_Work to be completed:_ Can you write out each of the items below word for word, with nothing added or changed?

_Input for this task:_
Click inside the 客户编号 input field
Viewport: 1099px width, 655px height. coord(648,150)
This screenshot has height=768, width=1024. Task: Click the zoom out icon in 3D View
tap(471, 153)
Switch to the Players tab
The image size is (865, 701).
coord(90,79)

_Final answer:_
Click inside the 客户编号 input field
Viewport: 1099px width, 655px height. coord(648,150)
This screenshot has height=768, width=1024. Task: Click the zoom out icon in 3D View
tap(471, 153)
Switch to the Players tab
The image size is (865, 701).
coord(90,79)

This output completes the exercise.